Bei diesem Vorgang entstehen äußerst giftige Zersetzungsprodukte
wie Schwefelwasserstoff und Schwefelkohlenstoff,
die leicht brennbar sind und mit der Luft explosionsfähige Gemische
bilden. Viskosefasern besitzen einen seidenähnlichen Glanz. Sie werden
zu Garnen verarbeitet und in der Textil- und Möbelindustrie vielfältig
eingesetzt. Aus der Viskoselösung lässt sich auch eine regenerierte
Cellulose in Folienform gewinnen. Diese ist im Handel unter dem Namen Cellophan
bekannt.
Celluloseacetat
(CA)
Celluloseacetat ist ein Ester
der Cellulose, der schon im Jahre 1865 entdeckt
wurde.
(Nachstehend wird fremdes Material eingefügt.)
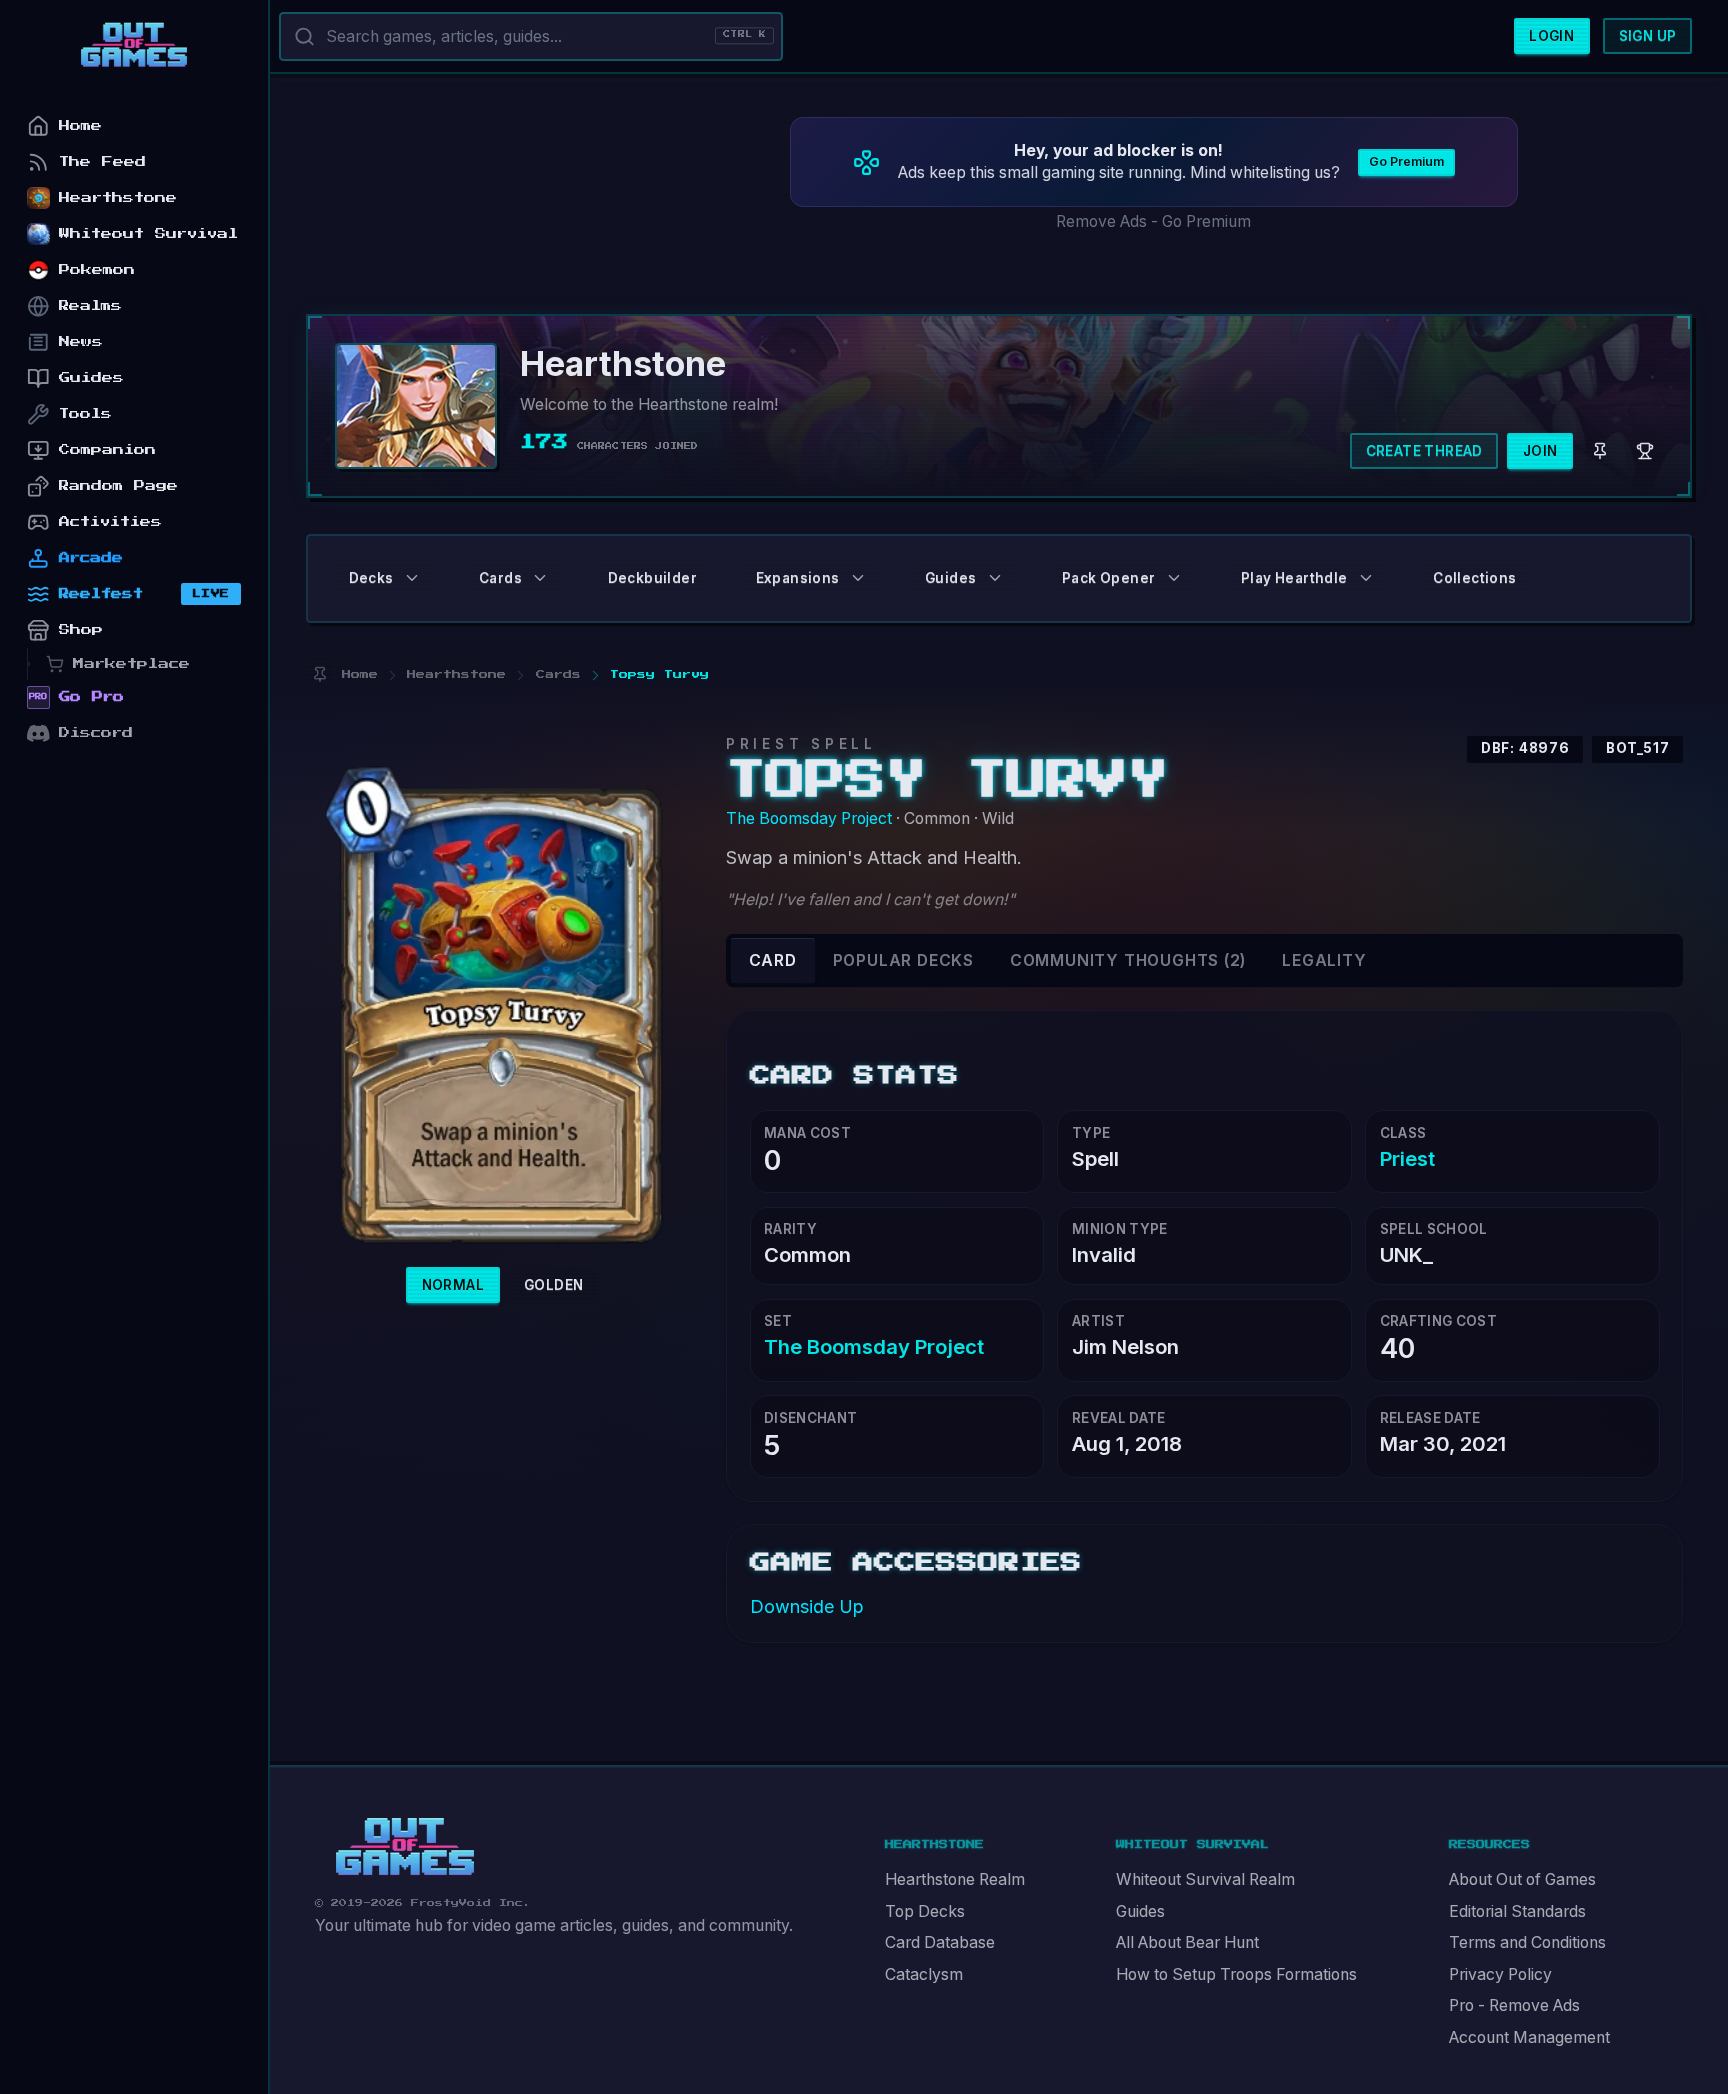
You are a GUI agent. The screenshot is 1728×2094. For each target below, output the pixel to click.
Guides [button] (950, 578)
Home (80, 125)
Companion (107, 449)
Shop (81, 629)
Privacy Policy (1500, 1974)
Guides (1140, 1911)
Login (1551, 36)
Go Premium (1406, 161)
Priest (1407, 1158)
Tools (85, 413)
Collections (1474, 578)
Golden (553, 1285)
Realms (90, 305)
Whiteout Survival (148, 233)
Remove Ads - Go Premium (1153, 221)
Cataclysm (924, 1974)
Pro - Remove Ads (1514, 2005)
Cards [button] (500, 578)
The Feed (102, 161)
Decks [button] (371, 578)
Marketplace (131, 663)
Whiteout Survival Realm (1205, 1879)
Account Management (1529, 2037)
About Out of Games (1522, 1879)
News (81, 341)
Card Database (940, 1942)
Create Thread (1424, 451)
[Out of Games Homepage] (405, 1847)
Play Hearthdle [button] (1294, 578)
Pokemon (97, 269)
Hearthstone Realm (955, 1879)
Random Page (118, 485)
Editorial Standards (1517, 1911)
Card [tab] (773, 960)
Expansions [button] (798, 578)
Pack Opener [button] (1108, 578)
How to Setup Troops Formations (1236, 1974)
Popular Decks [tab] (903, 960)
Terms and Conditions (1527, 1942)
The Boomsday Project (809, 818)
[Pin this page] (319, 674)
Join (1540, 451)
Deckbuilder (652, 578)
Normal (453, 1285)
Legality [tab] (1324, 960)
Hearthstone (118, 197)
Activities (110, 521)
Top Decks (925, 1911)
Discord (96, 732)
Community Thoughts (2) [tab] (1128, 960)
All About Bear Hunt (1187, 1942)
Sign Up (1648, 36)
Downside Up (807, 1606)
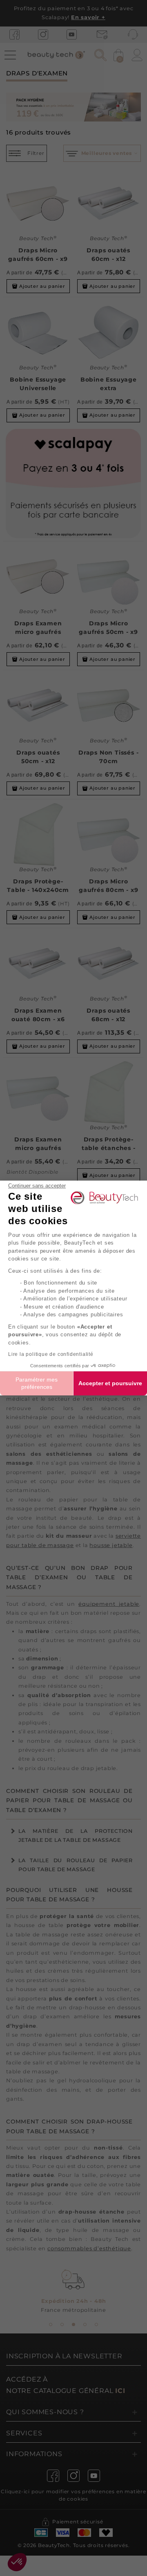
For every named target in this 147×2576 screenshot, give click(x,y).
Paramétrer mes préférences (37, 1383)
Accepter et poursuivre (110, 1383)
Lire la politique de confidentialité (51, 1354)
Aber erst 1904 entwickelte man ein Produkt, aus dem sich Folien
und Filme fertigen ließen. Bei der Herstellung werden die OH-Gruppen
der Cellulose mit Essigsäureanhydrid unter Zugabe von Schwefelsäure
zu Cellulosetriacetat verestert. Durch Erwärmen und die Zugabe von
Wasser wird ein geringer Anteil des Acetat-Gruppen wieder abgespalten und
man erhält die Acetylcellulose, die im Molekülbau kürzere
Ketten aufweist. Acetylcellulose ist in Aceton
löslich, aus ihr lassen sich Acetat-Fasern
spinnen. Diese Fasern wurden früher als Kunstseide
bezeichnet. Der Begriff ist jedoch heute nicht mehr üblich, da er
mit Seide eigentlich nichts zu tun hat. In Kombination mit Weichmachern
erhält man einen thermoplastischen Kunststoff, der zur Herstellung
von Griffen bei Werkzeugen, Tastaturen, Lenkrädern oder Kugelschreibern
eingesetzt wird.
Celluloid (Zellhorn)
Um 1900 wurden jährlich noch 12000
Elefanten zur Gewinnung von Elfenbein aus ihren Stoßzähnen getötet.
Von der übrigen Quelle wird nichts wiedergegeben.